As you can see, I've gotten as far as the CPU Water block, and that's it. I want to keep it cool, with a little headroom for upgrades/additions. Budget isn't much of an issue as long as it isn't uber expensive.

I don't really know what radiators, reservoir, or pumps to get; or even what kind of tubing or how much.
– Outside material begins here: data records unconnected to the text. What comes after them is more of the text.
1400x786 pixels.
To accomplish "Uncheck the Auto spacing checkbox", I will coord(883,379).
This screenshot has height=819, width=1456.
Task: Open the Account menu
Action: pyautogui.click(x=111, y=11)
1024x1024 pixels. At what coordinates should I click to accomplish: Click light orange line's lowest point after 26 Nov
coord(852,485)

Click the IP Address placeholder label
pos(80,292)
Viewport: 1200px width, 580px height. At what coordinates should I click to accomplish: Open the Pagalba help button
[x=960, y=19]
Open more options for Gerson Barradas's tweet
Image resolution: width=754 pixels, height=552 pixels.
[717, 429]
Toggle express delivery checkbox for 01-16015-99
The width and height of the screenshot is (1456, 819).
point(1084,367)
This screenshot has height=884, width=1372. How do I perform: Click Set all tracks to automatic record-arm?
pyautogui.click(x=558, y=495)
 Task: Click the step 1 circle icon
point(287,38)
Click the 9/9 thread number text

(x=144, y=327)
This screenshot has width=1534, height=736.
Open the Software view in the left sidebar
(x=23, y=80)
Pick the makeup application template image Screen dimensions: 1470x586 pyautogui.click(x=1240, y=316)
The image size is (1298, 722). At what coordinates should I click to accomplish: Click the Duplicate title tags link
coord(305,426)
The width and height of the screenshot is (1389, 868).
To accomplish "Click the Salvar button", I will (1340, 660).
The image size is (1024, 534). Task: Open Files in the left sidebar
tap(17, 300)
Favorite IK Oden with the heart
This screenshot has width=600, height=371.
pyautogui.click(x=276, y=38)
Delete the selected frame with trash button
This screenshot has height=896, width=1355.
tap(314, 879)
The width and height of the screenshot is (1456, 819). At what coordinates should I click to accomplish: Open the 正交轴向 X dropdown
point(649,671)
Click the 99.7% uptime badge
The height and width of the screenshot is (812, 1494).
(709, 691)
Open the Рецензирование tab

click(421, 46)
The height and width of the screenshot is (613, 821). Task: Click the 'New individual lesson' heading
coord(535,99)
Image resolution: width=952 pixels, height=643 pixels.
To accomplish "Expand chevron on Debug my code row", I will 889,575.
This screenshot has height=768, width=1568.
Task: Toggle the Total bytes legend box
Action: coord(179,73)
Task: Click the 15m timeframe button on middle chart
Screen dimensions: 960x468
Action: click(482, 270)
Do you think you can help me out, please? :grin:

I'll answer any questions to the best of my ability. Also, I apologize if this is the wrong forum; but it's a little unclear to me if I should post in this forum or the Building forum. I figured that I already had a lot of the components, and it's really just about watercooling, so it would fit in this thread.


----------



## WereBo (Apr 5, 2008)

Hi Dave-Mastor :wave:

Good news and bad news - Good news is that you got the right forum, the bad news is that I haven't a clue about water-cooling either :grin:

One of our more knowledgeable techies will be able to fill in the details though :wink:


----------



## Dave-Mastor (Jul 1, 2008)

Cool.

I'm looking forward to their replies. The Mobo, PSU, and CPU waterblock just arrived today. The waterblock is pretty heavy... but it's a good heavy.


----------